Jokowi Sentil Kepala Daerah karena Masih Ada Warga Sulit Beribadah
Presiden Joko Widodo meminta kepala daerah menjamin kebebasan beragama dan beribadah. Ia menyentil masih ada daerah yang belum memberikan kebebasan warganya untuk membangun tempat peribadatan.
"Kadang-kadang saya berpikir, sesulit itu kah orang yang akan beribadah? Sedih kalau kita mendengar," kata Jokowi dalam acara Rapat Koordinasi Nasional Kepala Daerah di Sentul, Jawa Barat, Selasa (17/1).
Jokowi mengingatkan umat Protestan, Katolik, Hindu, hingga Konghucu memiliki hal yang sama dalam beribadah. Sedangkan kebebasan beragama telah diatur dalam Pasal 29 Undang-Undang Dasar 1945.

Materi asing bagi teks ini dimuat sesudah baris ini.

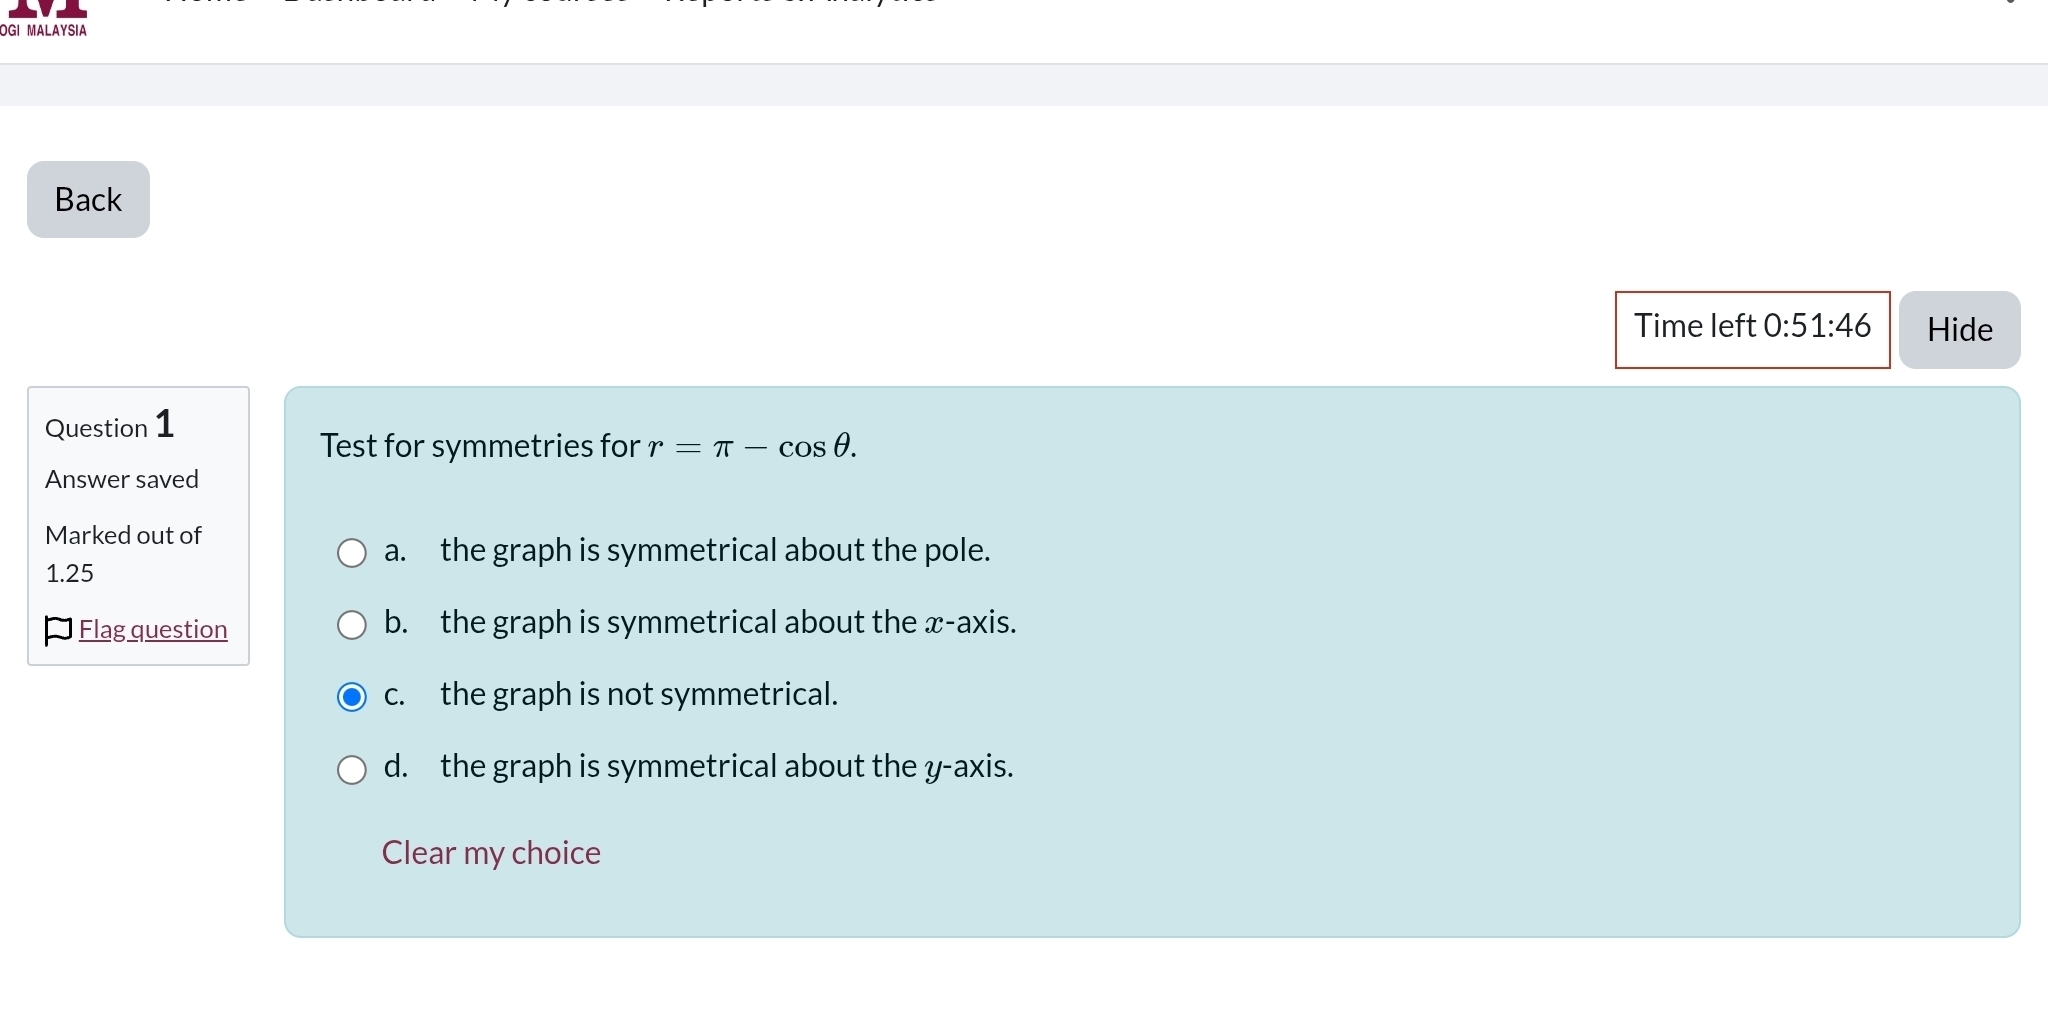Click Clear my choice to reset answer
Viewport: 2048px width, 1024px height.
tap(490, 853)
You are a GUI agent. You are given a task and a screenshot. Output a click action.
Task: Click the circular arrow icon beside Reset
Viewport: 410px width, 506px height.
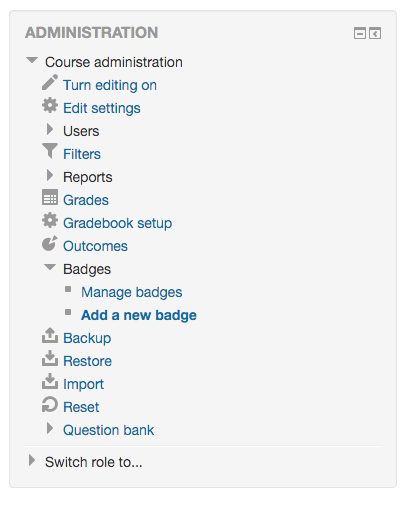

Oleh sebab itu, Presiden meminta bupati, wali kota, kepolisian, hingga Tentara Nasional Indonesia (TNI) mengerti aturan tersebut. Jokowi juga meminta tak ada lagi aturan yang melarang kebebasan beribadah.
"Jangan sampai yang namanya konstitusi kalah oleh kesepakatan," kata mantan Wali Kota Solo itu.
Selain itu, Jokowi meminta kepala daerah, Polri, dan TNI menjaga situasi politik dan keamanan stabil menjelang Pemilu 2024. Ia tak ingin masyarakat terus menjadi korban dari pembelahan.
"Utamanya, politik identitas," kata Jokowi.
Polri dan TNI diminta untuk memetakan potensi kerawanan. Ini agar seluruh pihak tak saling menyalahkan jika ada sesuatu terjadi.
"Sering turun ke lapangan agar kejadian-kejadian kecil bisa segera diredakan," kata Presiden.